Every approximately 1 hour while playing the game, the sound of the crash would occur briefly.
Hello there,
I’m experiencing a problem where every hour I lose all audio during the game, usually for just a second or two. It only happens with video games; I can binge-watch 18 hours of a series without any sound issues. However, when I start a game that relies heavily on sound (like R6 or CSGO), the audio drops after about an hour, which is problematic when I need it most.
I’ve uninstalled, tested, and reinstalled all audio drivers, GPU driver, and monitor software, but the issue persists. It occurs with both my TV speaker and headset, so it’s not a hardware problem. The bug was clearly visible in an Audacity screenshot during a mid-game moment.
I also tried disabling NVIDIA Shadow play, but that didn’t help. It seems unrelated to focus loss from hidden background software. I let the game play in the background and even switched to fullscreen for Counter-Strike, which returned me to the desktop.
I’m unsure what to do next and would really appreciate any advice or a test that could resolve this.
Thank you.
Sorry for the delayed response, I was juggling many tasks.

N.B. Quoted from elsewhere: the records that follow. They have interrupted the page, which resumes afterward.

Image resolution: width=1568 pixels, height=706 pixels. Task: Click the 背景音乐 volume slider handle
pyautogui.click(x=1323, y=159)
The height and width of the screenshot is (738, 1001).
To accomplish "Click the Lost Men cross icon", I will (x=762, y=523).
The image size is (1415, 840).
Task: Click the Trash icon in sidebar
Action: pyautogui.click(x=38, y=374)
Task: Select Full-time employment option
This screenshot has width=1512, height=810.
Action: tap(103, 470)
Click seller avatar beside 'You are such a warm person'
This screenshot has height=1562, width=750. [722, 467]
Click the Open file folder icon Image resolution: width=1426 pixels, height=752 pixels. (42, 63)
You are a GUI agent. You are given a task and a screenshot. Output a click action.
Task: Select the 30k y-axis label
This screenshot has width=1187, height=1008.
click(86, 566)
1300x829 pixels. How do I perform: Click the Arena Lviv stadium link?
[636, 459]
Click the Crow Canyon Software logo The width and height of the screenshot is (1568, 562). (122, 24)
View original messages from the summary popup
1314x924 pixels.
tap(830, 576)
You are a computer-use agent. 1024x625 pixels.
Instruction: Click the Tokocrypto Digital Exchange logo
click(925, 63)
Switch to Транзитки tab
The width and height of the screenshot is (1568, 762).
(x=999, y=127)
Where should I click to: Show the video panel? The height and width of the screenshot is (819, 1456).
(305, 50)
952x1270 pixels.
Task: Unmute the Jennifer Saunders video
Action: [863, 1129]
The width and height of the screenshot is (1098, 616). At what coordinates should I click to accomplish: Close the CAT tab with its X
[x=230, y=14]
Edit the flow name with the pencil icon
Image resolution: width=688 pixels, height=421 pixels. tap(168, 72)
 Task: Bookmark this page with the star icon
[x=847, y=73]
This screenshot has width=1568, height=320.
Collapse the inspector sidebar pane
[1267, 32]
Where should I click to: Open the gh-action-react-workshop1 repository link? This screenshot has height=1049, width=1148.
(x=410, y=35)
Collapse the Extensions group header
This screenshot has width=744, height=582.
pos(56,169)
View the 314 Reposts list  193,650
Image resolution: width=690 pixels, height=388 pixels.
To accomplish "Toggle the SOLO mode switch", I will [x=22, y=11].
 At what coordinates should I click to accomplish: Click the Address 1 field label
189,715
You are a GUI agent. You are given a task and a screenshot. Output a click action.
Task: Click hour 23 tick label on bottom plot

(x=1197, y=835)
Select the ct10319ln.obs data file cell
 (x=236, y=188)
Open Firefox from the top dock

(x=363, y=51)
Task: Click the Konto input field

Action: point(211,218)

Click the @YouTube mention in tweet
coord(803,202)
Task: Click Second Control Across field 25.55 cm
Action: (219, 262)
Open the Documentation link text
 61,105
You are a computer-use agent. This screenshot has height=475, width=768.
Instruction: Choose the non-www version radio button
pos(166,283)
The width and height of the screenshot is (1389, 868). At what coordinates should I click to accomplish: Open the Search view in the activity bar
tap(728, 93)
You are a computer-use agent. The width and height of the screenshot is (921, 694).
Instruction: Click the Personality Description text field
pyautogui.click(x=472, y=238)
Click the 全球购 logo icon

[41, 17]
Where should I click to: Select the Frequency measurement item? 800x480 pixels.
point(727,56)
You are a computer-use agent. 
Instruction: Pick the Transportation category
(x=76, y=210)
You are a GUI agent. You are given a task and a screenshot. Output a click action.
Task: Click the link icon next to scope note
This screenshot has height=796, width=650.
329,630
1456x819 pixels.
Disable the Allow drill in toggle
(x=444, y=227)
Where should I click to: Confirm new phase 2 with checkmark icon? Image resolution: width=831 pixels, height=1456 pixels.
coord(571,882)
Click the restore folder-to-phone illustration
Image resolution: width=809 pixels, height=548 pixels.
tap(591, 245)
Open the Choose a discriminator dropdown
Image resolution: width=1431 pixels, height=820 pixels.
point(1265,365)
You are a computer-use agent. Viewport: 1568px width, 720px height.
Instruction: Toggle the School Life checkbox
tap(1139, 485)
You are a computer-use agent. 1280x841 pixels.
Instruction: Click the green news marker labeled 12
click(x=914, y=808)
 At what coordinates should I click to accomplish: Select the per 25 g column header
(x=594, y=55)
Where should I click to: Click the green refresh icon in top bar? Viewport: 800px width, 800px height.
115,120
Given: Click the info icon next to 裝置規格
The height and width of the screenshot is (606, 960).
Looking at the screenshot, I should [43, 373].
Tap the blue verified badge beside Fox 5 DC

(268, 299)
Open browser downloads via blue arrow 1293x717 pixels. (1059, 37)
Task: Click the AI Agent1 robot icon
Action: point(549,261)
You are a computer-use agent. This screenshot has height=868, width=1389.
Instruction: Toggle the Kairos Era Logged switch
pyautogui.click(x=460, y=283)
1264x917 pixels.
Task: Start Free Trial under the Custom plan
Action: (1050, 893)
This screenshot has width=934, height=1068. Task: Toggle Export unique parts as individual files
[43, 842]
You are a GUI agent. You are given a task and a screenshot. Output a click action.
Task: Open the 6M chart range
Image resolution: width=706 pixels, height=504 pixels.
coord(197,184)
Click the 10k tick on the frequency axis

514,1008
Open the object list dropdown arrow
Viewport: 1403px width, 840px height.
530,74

Follow these steps carefully:
Disconnect from the internet
Remove the GPU and audio drivers via DDU (clean without restarting), and also uninstall the Razer driver/app if installed
Uninstall all processors and chipset in the system device (if present) using Device Manager (ensure it shows 16, and click No when prompted for restart)
Restart the PC to BIOS...
Sorry for the delayed response, I was juggling many tasks.
Follow these steps carefully:
Disconnect from the internet
Remove the GPU and audio drivers using DDU (clean without restarting), and also uninstall the RAZER driver/app if installed
Remove all processors and chipset in the system device (check for 16 slots on your machine) via Device Manager (click 'No' when prompted)
Restart the PC to BIOS, update to the latest BIOS, then return to BIOS and select default or optimized settings, save and exit
Launch Windows and install the newest chipset driver, reboot, then reconnect to the internet
Install the latest NVIDIA driver
*Perform all actions offline until you reboot after installing the chipset driver; consider rebooting to BIOS afterward to apply XMP settings and ensure RAM is on slots 2 and 4 if using dual sticks. Download required files before proceeding, following the steps in order.*
Check for Windows updates and enable hardware accelerated graphics scheduling in graphics settings—reboot when prompted. Make sure the PSU connected to the GPU uses a single PCIe cable per slot (use the main cable, not the branches/splits).